Anfängerstück Lauflernwagen *MIT BILD*

Beitrag von Matthias G. »


Hallo und guten Morgen an alle hier,

nachdem ich hier im Forum schon einige Monate begeistert mitlese, möchte ich nun auch mein zweites ernsthaftes Projekt vorstellen - das erste Projekt war ein Regal aus OSB Platten und Vierkanthölzern, welches nun wirklich nicht vorzeigbar ist.
Vorab jedoch etwas zu mir:
Durch die Geburt meines Sohnes im Dezember 2009 veranlasst, mutiere ich mit 26 Lenzen so langsam zum "Holzheimwerker"-Anwärter ;-). Da ich mich für Kunststoffspielzeug wahrlich nicht begeistern konnte, war bei mir das Interesse am Werkstoff Holz schnell geweckt. In der elterlichen Verantwortung stehend, nicht jeden neuzeitlichen Unsinn in die kleinen Patschehändchen gelangen zu lassen, Versuche ich - sofern es die freie Zeit erlaubt - selbstgebaute Holzprodukte in sein Leben zu integrieren.

* _Aufgabe_
Gib den Textauszug von „Hallo und guten“ bis einschließlich „Leben zu integrieren.“ wortgetreu wieder. Das anschließende Material hat mit dem Textauszug nichts zu tun.

* _Bereitgestelltes Material_
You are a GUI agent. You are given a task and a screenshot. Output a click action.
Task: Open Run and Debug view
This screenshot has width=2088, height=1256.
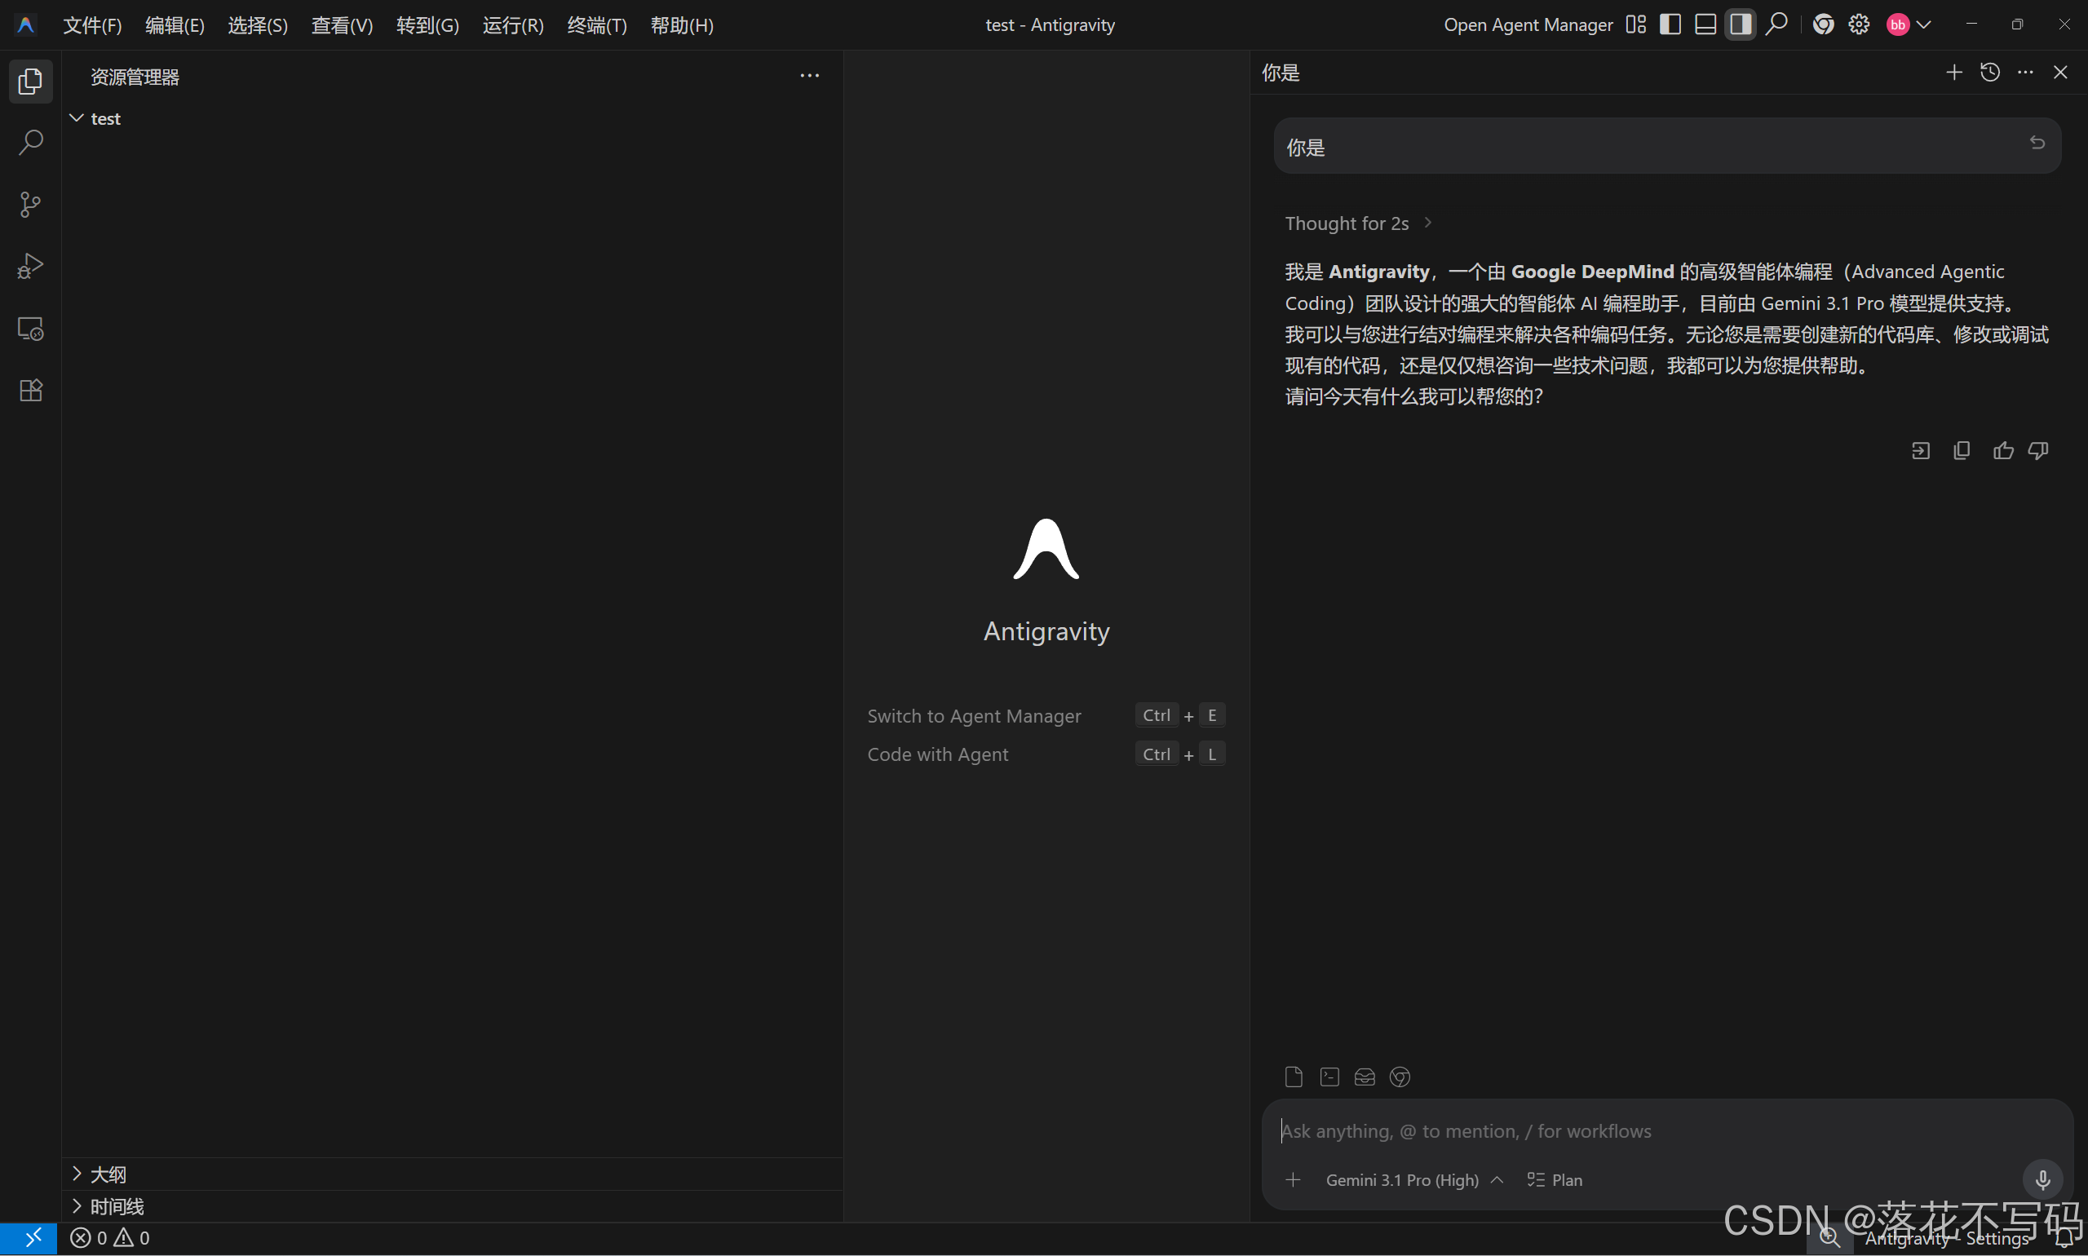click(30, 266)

* _Ergebnis_
Hallo und guten Morgen an alle hier,

nachdem ich hier im Forum schon einige Monate begeistert mitlese, möchte ich nun auch mein zweites ernsthaftes Projekt vorstellen - das erste Projekt war ein Regal aus OSB Platten und Vierkanthölzern, welches nun wirklich nicht vorzeigbar ist.
Vorab jedoch etwas zu mir:
Durch die Geburt meines Sohnes im Dezember 2009 veranlasst, mutiere ich mit 26 Lenzen so langsam zum "Holzheimwerker"-Anwärter ;-). Da ich mich für Kunststoffspielzeug wahrlich nicht begeistern konnte, war bei mir das Interesse am Werkstoff Holz schnell geweckt. In der elterlichen Verantwortung stehend, nicht jeden neuzeitlichen Unsinn in die kleinen Patschehändchen gelangen zu lassen, Versuche ich - sofern es die freie Zeit erlaubt - selbstgebaute Holzprodukte in sein Leben zu integrieren.